Mega Bank, in the early part of the scenario would probably be able to raise funds offshore by issuing covered bonds. The problem with covered bonds is that their issuance will exacerbate the amount of capital that Mega Bank will actually require due to the significant weaknesses they cause to the balance sheet through the over collateralisation assets  (residential mortgages) sucked in to the covered pool at the expense of unsecured creditors. How much extra capital will be required to cover this balance sheet weakness?

My interpretation of the stress test scenarios conducted may not occur as a matter of fact but it’s not fanciful and is a real probable outcome.


  1. Stress Tests are almost a waste of time as they do not provide a sound mechanism for dealing with a long tail crisis that will arrive sooner or later.

    What we need is a clear resolution mechanism for systemically important institutions.

    What triggers conversion of quasi equity into tier 1 ordinary capital?
    How is the conversion ratio of dilution of pre-recapitalisation shareholders calculated?
    What are the rankings of other liabilities for conversion to tier 2 then tier 1 capital and ordinary shares?
    what triggers each conversion?
    How is the amount converted?

    Covered bonds are the building blocks of future disaster, watering down the position of unsecured creditors and increasing the likelihood and likely amount of loss borne by government/taxpayers. Ban covered bonds. Only liquidity provided by RBA ought be covered and only by first class security.

    Make absolutely clear that if you are not paying a fee for it you have no government guarantee and that if you want government credit risk then you get a net government note/bond return. The idea that S&P are assuming government support ought be anathema to all Australians.

  2. Some scary numbers there Deep T.

    Just wondering what sort of time frames would Mega Bank have to raise those sort of funds, assuming they could raise the funds ?

    • When the crisis becomes obvious, Mega Bank will not be able to raise capital and will rely on the RBA/taxpayer.

      However, to admit there is an issue now could enable a reasonable shoring up of the current capital base to at lease lessen the taxpayer load

      Whilst there is no recognition of the problem or implied government support, the banksters will continue to maximise remuneration whilst socialsing the losses

  3. Good stuff Deep T.

    The really mind-boggling stuff is why don’t the banks, you know, try retaining earnings for a year or two to shore up their wafer thin capital ratios?

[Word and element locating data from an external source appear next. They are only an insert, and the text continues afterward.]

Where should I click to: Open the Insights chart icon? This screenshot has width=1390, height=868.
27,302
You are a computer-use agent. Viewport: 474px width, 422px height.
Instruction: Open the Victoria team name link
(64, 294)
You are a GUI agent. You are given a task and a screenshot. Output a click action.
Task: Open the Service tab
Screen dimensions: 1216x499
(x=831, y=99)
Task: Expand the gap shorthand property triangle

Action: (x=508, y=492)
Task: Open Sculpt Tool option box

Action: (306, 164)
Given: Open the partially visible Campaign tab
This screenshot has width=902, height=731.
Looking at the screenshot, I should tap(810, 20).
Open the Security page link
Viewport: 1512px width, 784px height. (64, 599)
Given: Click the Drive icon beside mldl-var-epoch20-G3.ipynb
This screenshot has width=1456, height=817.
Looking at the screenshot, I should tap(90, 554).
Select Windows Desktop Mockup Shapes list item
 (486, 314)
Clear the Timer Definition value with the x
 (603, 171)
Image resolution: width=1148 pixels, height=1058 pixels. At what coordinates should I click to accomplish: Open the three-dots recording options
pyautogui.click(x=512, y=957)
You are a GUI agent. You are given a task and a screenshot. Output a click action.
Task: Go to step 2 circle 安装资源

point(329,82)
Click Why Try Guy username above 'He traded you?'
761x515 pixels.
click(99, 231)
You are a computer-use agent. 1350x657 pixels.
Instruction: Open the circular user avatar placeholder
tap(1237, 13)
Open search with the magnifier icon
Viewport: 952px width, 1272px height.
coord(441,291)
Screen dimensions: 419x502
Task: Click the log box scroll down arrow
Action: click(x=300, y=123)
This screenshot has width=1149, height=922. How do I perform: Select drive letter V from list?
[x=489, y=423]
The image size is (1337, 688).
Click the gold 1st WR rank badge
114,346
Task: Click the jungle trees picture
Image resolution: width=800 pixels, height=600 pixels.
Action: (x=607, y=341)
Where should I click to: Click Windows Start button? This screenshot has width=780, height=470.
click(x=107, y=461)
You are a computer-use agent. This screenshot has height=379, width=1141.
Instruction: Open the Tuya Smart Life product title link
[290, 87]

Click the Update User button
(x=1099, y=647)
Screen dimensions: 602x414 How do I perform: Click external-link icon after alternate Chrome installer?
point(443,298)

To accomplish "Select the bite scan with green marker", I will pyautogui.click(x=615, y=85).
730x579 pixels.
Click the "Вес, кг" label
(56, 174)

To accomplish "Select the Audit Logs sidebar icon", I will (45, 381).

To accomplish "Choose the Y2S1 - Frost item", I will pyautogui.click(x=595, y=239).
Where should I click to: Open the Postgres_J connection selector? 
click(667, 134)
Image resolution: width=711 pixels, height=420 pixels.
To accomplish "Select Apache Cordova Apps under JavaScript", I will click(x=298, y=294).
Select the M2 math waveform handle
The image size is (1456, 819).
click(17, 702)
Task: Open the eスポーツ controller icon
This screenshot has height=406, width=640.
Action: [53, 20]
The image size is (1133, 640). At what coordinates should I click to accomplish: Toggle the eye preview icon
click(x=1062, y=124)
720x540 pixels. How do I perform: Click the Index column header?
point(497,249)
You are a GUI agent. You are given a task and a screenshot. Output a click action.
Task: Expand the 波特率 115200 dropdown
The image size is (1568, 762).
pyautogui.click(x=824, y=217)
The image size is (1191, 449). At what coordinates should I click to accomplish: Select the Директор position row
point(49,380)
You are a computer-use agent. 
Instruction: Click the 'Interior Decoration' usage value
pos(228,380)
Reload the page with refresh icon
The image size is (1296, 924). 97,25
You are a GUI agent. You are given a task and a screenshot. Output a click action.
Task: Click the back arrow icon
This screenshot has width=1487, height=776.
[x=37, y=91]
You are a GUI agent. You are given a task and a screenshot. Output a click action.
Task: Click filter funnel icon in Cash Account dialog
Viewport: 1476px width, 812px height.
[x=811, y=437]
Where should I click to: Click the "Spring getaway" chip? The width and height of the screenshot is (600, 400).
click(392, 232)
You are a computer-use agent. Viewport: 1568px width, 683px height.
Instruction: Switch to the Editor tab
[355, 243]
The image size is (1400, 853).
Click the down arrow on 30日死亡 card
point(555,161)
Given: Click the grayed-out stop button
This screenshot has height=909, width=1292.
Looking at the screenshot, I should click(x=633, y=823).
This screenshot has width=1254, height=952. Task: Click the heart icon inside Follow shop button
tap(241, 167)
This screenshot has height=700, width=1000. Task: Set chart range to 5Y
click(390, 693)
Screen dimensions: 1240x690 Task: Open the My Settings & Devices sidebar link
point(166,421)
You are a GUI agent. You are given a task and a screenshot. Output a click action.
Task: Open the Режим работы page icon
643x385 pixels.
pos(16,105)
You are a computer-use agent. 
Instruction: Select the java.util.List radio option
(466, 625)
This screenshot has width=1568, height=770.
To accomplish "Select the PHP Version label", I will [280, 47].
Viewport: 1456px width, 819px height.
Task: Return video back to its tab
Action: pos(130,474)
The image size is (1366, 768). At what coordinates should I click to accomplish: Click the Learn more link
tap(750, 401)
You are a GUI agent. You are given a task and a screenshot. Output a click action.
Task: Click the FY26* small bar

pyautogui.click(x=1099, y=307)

    It seems sensible to us mere mortals that 6 and 7 billion dollars profit per bank per annum means that they could reduce their risk significantly by some actual prudent management by those CEOs who get x100 times the average wage… that is why they get the big bucks isn’t it? Or perhaps it is because they can give really good concession speeches when the taxpayer comes in and bails them out for their reckless behaviour?

    • The scenario painted by both APRA and the IMF!

      There are many similarities between Australia and Ireland and Spain. Equally there are differences. However, when you run a constant CAD and are carrying large by global standards of private and government debt significantly funded by the goodwill of offshore lenders, very bad scenarios can play out.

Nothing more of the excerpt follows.